夕食の準備中、私は友達にトースターの中のフライドチキンをお皿に移してほしくて、お皿と菜箸を渡し、「そこにキッチンペーパーあるから使ってね」と言った。
ふと友達の方を見て、私はびっくりしてしまった。彼女はなぜか、熱くも何ともない皿をキッチンペーパーで掴み、チキンを皿に移そうとしていた。
「皿にキッチンペーパーを敷いてって意味だったんだけど」と言ったら慌ててそうしていた。
確かに落とし物や忘れ物、ダブルブッキングなどをよくやらかすなと側から見て思っていたが、趣味の話をしたり、いっしょに食事をしたりする程度の付き合いでは過度におかしなところは何もないように思え、今まで特に気にしたことがなかった。
彼女は1泊して帰ったが、その短い間に、「今までそういう子だと思ってさして気に留めなかったけど、よく考えてみたらかなり様子がおかしい」と思うような出来事が他にも3つほどあった。
そのことを悶々と考えていたら、ふと、少し前に彼女から聞いた話を思い出した。
転職したばかりの職場で、日報を書くように言われ、とにかく分からないなりに書いて出したら「書き方が全然なってない」と先輩に叱られた、という話。
私は「パワハラっぽい、意地悪な先輩だな」とその時は思った。
しかし、今回の件により、恐らく彼女はあのとき先輩から、「分からないことがあったけど、分からないままにした」ことを叱られたんだろうと、何となく想像がついてしまった。
彼女に求められていたのは、「分からないので書き方を教えてください」と素直に聞くなり、「このように書こうと思いますがそんな感じで良いですか」と確認するなり、先輩の性格やその時の忙しさなんかを加味しながら考えて、即座に行動に移すことだった。
キッチンペーパーの件も同じで、彼女の育った家では揚げ物を網の上で油切りしていたのか、皿に直接置いていたのか、そんなことは知らないしどうでもいいのだが、とにかく分からないのだったら「えっ、キッチンペーパーは何に使うの?」と私に聞くべきだった。
彼女は新しい職場で常にこんな感じだったんだろうと思う。指示待ちというか、指示を待っている自覚すらなく、指示を仰ぐべき案件なのかの判断もついてなくて、ちょっと不安に思いながらも、明らかに間違った選択肢をとっさに選んでしまう的な・・・?

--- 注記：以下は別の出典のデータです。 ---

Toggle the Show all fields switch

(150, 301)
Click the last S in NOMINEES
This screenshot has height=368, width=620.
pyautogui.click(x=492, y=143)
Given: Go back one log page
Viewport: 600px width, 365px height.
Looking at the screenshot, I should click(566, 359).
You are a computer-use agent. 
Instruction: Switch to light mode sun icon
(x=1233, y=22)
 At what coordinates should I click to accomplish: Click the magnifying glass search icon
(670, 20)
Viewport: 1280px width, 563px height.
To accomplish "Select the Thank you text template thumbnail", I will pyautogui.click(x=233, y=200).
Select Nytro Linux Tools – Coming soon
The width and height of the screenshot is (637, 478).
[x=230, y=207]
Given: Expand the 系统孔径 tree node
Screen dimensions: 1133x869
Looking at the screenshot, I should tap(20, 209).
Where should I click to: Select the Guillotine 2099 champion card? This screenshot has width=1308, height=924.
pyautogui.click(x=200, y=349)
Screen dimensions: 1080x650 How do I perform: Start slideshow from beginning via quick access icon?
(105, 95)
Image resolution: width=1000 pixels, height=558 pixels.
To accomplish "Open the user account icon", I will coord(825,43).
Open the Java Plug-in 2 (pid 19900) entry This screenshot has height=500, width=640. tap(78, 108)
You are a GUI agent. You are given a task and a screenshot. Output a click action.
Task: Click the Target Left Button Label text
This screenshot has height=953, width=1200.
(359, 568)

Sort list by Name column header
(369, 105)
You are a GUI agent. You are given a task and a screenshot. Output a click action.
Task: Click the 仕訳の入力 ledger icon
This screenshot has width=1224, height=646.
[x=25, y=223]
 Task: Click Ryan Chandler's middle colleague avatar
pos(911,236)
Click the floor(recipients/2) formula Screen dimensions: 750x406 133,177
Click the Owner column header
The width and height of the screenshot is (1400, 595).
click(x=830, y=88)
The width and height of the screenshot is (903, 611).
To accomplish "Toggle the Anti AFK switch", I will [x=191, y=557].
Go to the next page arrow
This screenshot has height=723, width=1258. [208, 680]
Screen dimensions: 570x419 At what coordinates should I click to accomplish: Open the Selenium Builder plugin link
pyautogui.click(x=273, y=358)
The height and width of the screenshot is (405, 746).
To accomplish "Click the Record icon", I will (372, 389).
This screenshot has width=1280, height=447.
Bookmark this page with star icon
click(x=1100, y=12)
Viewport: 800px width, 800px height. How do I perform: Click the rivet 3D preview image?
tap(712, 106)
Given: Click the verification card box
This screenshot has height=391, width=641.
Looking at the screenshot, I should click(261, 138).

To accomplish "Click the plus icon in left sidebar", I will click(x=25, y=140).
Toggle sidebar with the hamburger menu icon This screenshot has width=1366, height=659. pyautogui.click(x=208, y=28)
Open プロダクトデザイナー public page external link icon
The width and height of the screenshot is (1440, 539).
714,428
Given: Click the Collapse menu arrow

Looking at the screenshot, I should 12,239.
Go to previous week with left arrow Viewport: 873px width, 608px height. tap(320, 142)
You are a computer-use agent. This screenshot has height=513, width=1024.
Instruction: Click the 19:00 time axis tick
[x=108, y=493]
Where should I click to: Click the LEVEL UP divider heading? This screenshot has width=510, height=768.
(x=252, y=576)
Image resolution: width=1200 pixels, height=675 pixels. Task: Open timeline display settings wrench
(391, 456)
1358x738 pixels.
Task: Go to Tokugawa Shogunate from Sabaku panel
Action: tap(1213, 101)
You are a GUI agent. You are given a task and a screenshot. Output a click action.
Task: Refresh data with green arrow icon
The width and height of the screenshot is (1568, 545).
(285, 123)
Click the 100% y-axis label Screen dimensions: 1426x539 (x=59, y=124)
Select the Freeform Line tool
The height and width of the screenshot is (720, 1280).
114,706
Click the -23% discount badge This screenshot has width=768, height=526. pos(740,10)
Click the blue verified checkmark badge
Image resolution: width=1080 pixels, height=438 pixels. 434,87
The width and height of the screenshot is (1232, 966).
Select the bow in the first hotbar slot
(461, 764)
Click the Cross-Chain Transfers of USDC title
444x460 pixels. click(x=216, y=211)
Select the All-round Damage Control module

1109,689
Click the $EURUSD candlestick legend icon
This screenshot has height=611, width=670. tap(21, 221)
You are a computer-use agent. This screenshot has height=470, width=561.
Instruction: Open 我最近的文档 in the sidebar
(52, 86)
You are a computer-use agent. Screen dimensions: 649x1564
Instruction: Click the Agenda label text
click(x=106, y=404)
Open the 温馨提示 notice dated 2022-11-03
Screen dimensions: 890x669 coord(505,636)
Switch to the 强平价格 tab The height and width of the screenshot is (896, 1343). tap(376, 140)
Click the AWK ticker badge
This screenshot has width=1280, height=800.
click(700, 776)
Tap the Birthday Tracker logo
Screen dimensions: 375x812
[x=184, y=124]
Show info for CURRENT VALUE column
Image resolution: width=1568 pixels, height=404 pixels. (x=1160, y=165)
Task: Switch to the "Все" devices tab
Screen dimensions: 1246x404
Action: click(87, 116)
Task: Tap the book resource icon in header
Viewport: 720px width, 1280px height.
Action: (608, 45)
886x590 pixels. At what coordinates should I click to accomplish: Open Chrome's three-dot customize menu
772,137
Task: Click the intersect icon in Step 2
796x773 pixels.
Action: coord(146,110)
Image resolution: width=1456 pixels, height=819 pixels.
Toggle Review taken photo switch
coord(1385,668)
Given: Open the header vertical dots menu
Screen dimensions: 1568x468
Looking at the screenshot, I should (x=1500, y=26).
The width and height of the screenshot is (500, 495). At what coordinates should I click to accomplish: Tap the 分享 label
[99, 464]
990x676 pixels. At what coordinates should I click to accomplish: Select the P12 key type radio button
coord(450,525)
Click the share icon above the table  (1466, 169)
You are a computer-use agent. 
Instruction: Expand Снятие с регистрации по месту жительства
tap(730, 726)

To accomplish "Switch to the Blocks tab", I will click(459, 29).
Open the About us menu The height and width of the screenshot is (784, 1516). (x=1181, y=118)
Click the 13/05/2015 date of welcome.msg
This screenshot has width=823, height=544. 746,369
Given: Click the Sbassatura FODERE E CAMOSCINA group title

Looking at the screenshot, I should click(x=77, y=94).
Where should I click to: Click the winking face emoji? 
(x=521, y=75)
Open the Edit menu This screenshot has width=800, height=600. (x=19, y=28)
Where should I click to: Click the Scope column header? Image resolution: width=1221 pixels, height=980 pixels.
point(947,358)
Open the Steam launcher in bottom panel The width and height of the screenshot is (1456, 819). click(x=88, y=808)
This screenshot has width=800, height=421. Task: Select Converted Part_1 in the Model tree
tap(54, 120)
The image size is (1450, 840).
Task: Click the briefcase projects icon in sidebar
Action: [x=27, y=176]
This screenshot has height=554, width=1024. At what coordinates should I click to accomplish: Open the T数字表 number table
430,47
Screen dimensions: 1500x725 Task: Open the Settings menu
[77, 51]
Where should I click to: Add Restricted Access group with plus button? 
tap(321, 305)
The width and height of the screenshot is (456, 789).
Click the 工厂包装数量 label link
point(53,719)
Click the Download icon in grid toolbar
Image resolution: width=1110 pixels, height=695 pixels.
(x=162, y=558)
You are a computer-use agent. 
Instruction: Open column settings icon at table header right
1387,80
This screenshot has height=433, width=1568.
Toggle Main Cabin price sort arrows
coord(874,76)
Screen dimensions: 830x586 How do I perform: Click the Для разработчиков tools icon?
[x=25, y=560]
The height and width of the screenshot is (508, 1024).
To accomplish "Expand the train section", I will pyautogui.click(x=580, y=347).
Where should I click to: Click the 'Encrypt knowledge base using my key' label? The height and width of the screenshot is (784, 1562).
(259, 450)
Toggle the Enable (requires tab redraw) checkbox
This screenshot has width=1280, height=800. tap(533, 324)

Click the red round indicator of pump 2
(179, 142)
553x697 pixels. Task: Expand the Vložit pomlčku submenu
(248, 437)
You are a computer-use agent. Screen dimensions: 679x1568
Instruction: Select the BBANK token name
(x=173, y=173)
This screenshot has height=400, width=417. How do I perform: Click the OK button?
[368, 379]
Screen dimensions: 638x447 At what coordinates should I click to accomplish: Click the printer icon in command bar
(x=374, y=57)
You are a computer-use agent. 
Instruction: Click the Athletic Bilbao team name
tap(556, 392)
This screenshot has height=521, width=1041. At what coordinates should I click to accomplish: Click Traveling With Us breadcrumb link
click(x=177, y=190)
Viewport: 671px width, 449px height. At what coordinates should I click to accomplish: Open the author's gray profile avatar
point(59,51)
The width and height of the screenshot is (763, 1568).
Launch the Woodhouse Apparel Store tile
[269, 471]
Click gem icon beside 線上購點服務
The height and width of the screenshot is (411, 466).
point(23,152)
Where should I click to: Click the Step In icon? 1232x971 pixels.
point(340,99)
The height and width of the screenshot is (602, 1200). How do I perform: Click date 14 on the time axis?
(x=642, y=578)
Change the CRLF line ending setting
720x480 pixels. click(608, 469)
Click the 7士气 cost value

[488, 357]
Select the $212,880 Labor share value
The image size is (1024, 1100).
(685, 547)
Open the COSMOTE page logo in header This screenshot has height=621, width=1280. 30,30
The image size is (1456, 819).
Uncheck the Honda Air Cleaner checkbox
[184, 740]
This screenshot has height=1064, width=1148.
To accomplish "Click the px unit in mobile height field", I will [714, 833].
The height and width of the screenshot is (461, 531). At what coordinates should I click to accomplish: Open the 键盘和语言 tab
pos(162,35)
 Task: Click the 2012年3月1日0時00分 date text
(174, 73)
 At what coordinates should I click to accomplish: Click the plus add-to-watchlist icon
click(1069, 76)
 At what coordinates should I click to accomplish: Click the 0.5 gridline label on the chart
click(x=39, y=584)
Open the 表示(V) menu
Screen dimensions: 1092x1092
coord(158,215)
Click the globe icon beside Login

今まで彼女から仕事の愚痴を聞くたびに、ピリピリして嫌な雰囲気の職場だな、なんて思っていたけど、今回初めて「この子が部下として入ってきたらどうか」という目線で彼女の言動を考えたら、確かにちょっとかなり厄介かもな・・・なんて思ってしまった。
で、そこまで考えて思ったんだけど、社会人が仕事をする上で当然のように求められる、そういう「とっさの常識的な判断」みたいなの、高度すぎやしないだろうか?
今回の件でいったら、疑問を抱いて、それを見ないふりせず適切に言語化し、しかるべき相手にしかるべきタイミングで伝えて解消する、とか。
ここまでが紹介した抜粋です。